● The problem
Will you give the material below again, every line exactly as it is?
* * * *
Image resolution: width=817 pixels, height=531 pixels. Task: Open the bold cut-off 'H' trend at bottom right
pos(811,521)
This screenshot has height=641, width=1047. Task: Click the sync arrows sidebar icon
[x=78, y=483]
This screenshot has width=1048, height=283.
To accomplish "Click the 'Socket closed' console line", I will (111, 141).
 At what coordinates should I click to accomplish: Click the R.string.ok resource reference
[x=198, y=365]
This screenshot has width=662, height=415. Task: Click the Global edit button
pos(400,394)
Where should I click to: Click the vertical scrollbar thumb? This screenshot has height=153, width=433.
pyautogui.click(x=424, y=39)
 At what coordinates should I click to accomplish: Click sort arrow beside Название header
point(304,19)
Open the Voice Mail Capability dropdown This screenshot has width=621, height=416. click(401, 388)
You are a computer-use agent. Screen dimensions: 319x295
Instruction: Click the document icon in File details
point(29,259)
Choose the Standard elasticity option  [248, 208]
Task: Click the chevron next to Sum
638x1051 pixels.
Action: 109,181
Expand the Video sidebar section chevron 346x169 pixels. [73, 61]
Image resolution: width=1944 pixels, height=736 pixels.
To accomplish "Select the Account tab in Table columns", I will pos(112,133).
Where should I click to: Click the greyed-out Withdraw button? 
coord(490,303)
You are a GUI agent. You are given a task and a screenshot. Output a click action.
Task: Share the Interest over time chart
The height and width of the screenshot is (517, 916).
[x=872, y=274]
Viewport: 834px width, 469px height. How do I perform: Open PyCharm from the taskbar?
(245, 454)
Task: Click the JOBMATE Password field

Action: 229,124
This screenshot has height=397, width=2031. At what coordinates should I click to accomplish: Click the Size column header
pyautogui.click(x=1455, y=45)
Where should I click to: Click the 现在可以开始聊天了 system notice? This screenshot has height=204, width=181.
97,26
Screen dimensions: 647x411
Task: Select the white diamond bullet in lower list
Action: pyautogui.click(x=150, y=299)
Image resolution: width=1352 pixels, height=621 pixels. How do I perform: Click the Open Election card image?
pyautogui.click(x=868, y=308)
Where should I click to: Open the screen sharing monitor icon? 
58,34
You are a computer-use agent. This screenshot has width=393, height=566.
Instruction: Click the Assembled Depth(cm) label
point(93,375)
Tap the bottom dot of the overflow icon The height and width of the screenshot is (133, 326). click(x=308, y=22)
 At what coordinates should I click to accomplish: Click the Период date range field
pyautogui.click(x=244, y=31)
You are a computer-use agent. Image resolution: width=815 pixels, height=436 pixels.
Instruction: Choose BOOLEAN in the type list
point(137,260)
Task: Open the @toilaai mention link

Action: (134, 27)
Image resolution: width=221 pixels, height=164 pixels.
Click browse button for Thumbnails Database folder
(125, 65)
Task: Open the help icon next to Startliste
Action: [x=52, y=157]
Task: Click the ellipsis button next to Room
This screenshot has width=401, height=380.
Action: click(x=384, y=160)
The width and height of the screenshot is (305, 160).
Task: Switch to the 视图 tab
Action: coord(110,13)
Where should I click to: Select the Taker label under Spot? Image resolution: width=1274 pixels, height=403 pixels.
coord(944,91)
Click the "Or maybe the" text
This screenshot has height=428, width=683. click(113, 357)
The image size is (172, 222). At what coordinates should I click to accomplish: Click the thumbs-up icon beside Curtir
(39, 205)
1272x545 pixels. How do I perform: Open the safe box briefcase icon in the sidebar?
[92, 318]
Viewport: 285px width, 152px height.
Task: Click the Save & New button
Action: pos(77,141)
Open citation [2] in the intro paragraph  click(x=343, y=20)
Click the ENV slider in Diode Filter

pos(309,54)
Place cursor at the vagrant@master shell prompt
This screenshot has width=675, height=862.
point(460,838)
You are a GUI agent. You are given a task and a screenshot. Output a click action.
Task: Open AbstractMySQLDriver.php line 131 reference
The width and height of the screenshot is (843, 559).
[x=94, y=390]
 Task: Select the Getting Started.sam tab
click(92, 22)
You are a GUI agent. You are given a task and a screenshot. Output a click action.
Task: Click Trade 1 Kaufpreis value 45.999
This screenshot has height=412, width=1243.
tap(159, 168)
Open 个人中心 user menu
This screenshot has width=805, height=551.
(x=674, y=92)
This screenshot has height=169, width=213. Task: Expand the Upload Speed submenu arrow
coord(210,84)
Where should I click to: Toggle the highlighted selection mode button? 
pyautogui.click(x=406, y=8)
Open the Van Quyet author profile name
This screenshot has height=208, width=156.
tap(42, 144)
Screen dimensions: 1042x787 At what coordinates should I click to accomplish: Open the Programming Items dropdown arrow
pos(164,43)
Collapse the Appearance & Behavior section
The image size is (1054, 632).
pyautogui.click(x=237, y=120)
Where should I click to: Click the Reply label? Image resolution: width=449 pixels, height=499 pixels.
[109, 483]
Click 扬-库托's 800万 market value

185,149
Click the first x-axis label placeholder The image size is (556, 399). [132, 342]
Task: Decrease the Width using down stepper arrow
* * * *
● Task solution
Image resolution: width=817 pixels, height=531 pixels. Task: Open the bold cut-off 'H' trend at bottom right
pos(811,521)
This screenshot has height=641, width=1047. Task: Click the sync arrows sidebar icon
[x=78, y=483]
This screenshot has width=1048, height=283.
To accomplish "Click the 'Socket closed' console line", I will (111, 141).
 At what coordinates should I click to accomplish: Click the R.string.ok resource reference
[x=198, y=365]
This screenshot has width=662, height=415. Task: Click the Global edit button
pos(400,394)
Where should I click to: Click the vertical scrollbar thumb? This screenshot has height=153, width=433.
pyautogui.click(x=424, y=39)
 At what coordinates should I click to accomplish: Click sort arrow beside Название header
point(304,19)
Open the Voice Mail Capability dropdown This screenshot has width=621, height=416. click(401, 388)
You are a computer-use agent. Screen dimensions: 319x295
Instruction: Click the document icon in File details
point(29,259)
Choose the Standard elasticity option  [248, 208]
Task: Click the chevron next to Sum
638x1051 pixels.
Action: 109,181
Expand the Video sidebar section chevron 346x169 pixels. [73, 61]
Image resolution: width=1944 pixels, height=736 pixels.
To accomplish "Select the Account tab in Table columns", I will pos(112,133).
Where should I click to: Click the greyed-out Withdraw button? 
coord(490,303)
You are a GUI agent. You are given a task and a screenshot. Output a click action.
Task: Share the Interest over time chart
The height and width of the screenshot is (517, 916).
[x=872, y=274]
Viewport: 834px width, 469px height. How do I perform: Open PyCharm from the taskbar?
(245, 454)
Task: Click the JOBMATE Password field

Action: 229,124
This screenshot has height=397, width=2031. At what coordinates should I click to accomplish: Click the Size column header
pyautogui.click(x=1455, y=45)
Where should I click to: Click the 现在可以开始聊天了 system notice? This screenshot has height=204, width=181.
97,26
Screen dimensions: 647x411
Task: Select the white diamond bullet in lower list
Action: pyautogui.click(x=150, y=299)
Image resolution: width=1352 pixels, height=621 pixels. How do I perform: Click the Open Election card image?
pyautogui.click(x=868, y=308)
Where should I click to: Open the screen sharing monitor icon? 
58,34
You are a computer-use agent. This screenshot has width=393, height=566.
Instruction: Click the Assembled Depth(cm) label
point(93,375)
Tap the bottom dot of the overflow icon The height and width of the screenshot is (133, 326). click(x=308, y=22)
 At what coordinates should I click to accomplish: Click the Период date range field
pyautogui.click(x=244, y=31)
You are a computer-use agent. Image resolution: width=815 pixels, height=436 pixels.
Instruction: Choose BOOLEAN in the type list
point(137,260)
Task: Open the @toilaai mention link

Action: (134, 27)
Image resolution: width=221 pixels, height=164 pixels.
Click browse button for Thumbnails Database folder
(125, 65)
Task: Open the help icon next to Startliste
Action: [x=52, y=157]
Task: Click the ellipsis button next to Room
This screenshot has width=401, height=380.
Action: click(x=384, y=160)
The width and height of the screenshot is (305, 160).
Task: Switch to the 视图 tab
Action: coord(110,13)
Where should I click to: Select the Taker label under Spot? Image resolution: width=1274 pixels, height=403 pixels.
coord(944,91)
Click the "Or maybe the" text
This screenshot has height=428, width=683. click(113, 357)
The image size is (172, 222). At what coordinates should I click to accomplish: Click the thumbs-up icon beside Curtir
(39, 205)
1272x545 pixels. How do I perform: Open the safe box briefcase icon in the sidebar?
[92, 318]
Viewport: 285px width, 152px height.
Task: Click the Save & New button
Action: pos(77,141)
Open citation [2] in the intro paragraph  click(x=343, y=20)
Click the ENV slider in Diode Filter

pos(309,54)
Place cursor at the vagrant@master shell prompt
This screenshot has width=675, height=862.
point(460,838)
You are a GUI agent. You are given a task and a screenshot. Output a click action.
Task: Open AbstractMySQLDriver.php line 131 reference
The width and height of the screenshot is (843, 559).
[x=94, y=390]
 Task: Select the Getting Started.sam tab
click(92, 22)
You are a GUI agent. You are given a task and a screenshot. Output a click action.
Task: Click Trade 1 Kaufpreis value 45.999
This screenshot has height=412, width=1243.
tap(159, 168)
Open 个人中心 user menu
This screenshot has width=805, height=551.
(x=674, y=92)
This screenshot has height=169, width=213. Task: Expand the Upload Speed submenu arrow
coord(210,84)
Where should I click to: Toggle the highlighted selection mode button? 
pyautogui.click(x=406, y=8)
Open the Van Quyet author profile name
This screenshot has height=208, width=156.
tap(42, 144)
Screen dimensions: 1042x787 At what coordinates should I click to accomplish: Open the Programming Items dropdown arrow
pos(164,43)
Collapse the Appearance & Behavior section
The image size is (1054, 632).
pyautogui.click(x=237, y=120)
Where should I click to: Click the Reply label? Image resolution: width=449 pixels, height=499 pixels.
[109, 483]
Click 扬-库托's 800万 market value

185,149
Click the first x-axis label placeholder The image size is (556, 399). [132, 342]
Task: Decrease the Width using down stepper arrow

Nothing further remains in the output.